Today is World Day against the Death Penalty. China, Iran, Iraq, Pakistan and Saudi Arabia rank first in terms of executions. Compared to 2016, the number of executions dropped by 4 per cent. Worldwide, 142 countries have abolished the death penalty in law or practice.
Paris (AsiaNews/Agencies) – The death penalty is still applied in 23 countries around the world, from the United States and Belarus to Cameroon and Lebanon, this according to the latest report by the World Coalition Against the Death Penalty, an alliance of more than 150 human rights NGOs, bar associations, trade unions and local and regional authorities fighting worldwide for the abolition of the death penalty.
The report, which coincides with the 16th World Day Against the Death Penalty, notes that at least 993 people were killed in 2017 and another 2.591 were sentenced to death in 53 countries, figures that reflect only known cases because they exclude executions carried out in China, where such data are treated as a state secret.
According to the research, the top five executioners were China, Iran, Iraq, Pakistan, and Saudi Arabia.
In all, 142 countries have abolished the death penalty in law or in practice: 107 have eliminated it for all crimes; seven for all but extraordinary crimes, like those committed in wartime; 28 have not executed anyone in at least 10 years.

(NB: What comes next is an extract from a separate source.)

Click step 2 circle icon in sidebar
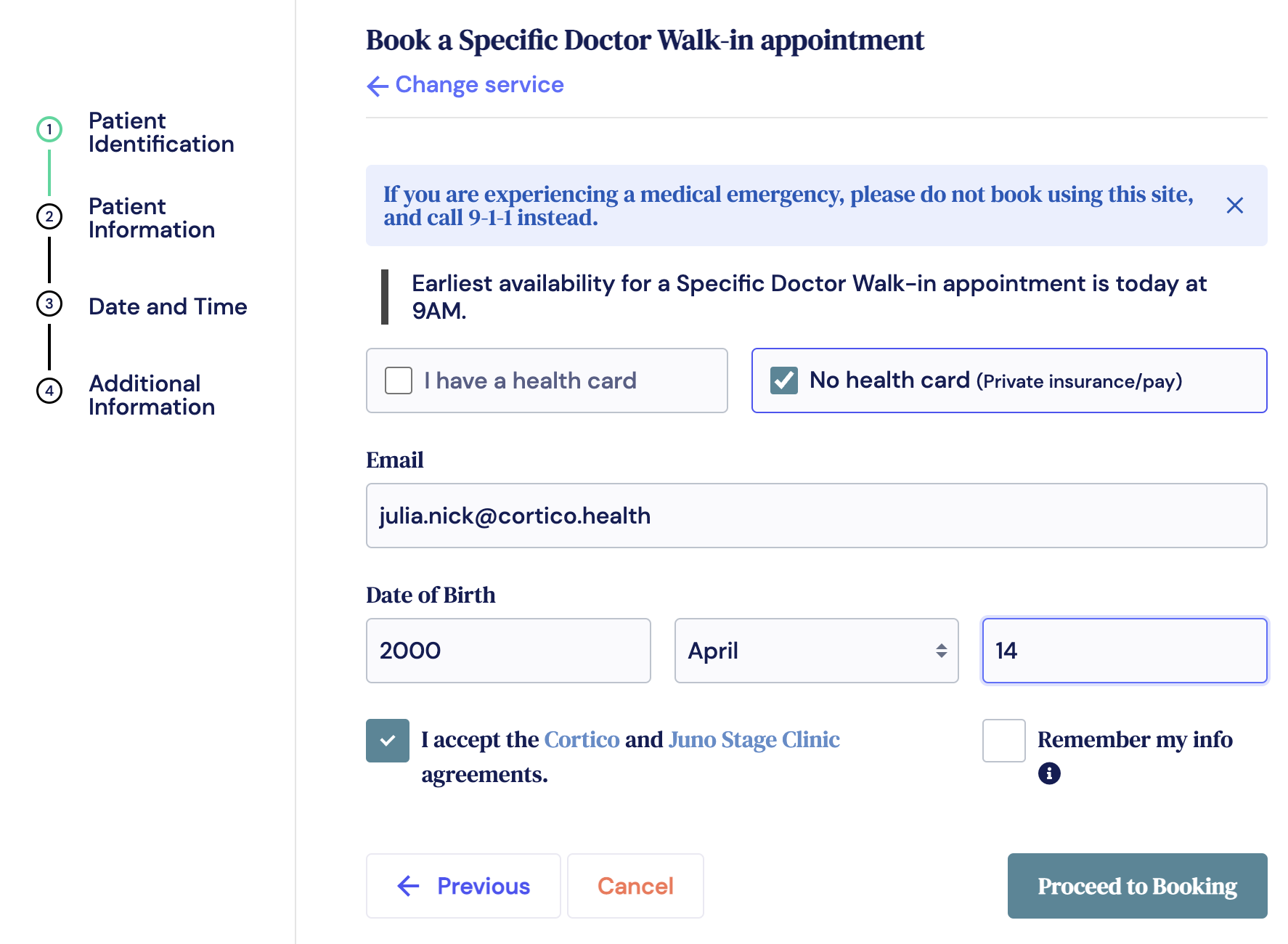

The advocacy group emphasises that the conditions to which prisoners are subjected are degrading and take away their human dignity.
In the United States, in states like Texas and California, inmates can be locked up in solitary confinement for up to 22 hours a day. In Japan prisoners cannot move outside their cells and are not allowed to do physical activity.
In Pakistan, death row inmates are allowed out of their cell for an hour and are usually held in three-metre long death cells. In Vietnam, inmates are bound to chains and are released for only 15 minutes a day, just enough time to wash themselves.
In Bangladesh, which still hangs people convicted of crimes against children or committed in the country’s war of Liberation, a bill was presented to Parliament two days ago to apply the death penalty to drug traffickers.
According to Amnesty International, which is part of the Coalition, executions have dropped by 4 per cent compared to 2016 and by 39 per cent compared to 2015. However, capital punishment is being applied in terrorism-related cases on the basis of biased legal proceedings.
Among other associations involved in the campaign, the Community of Sant'Egidio (Italy) has opposed the death penalty by promoting visits to death rows in the United States, Indonesia and several African countries.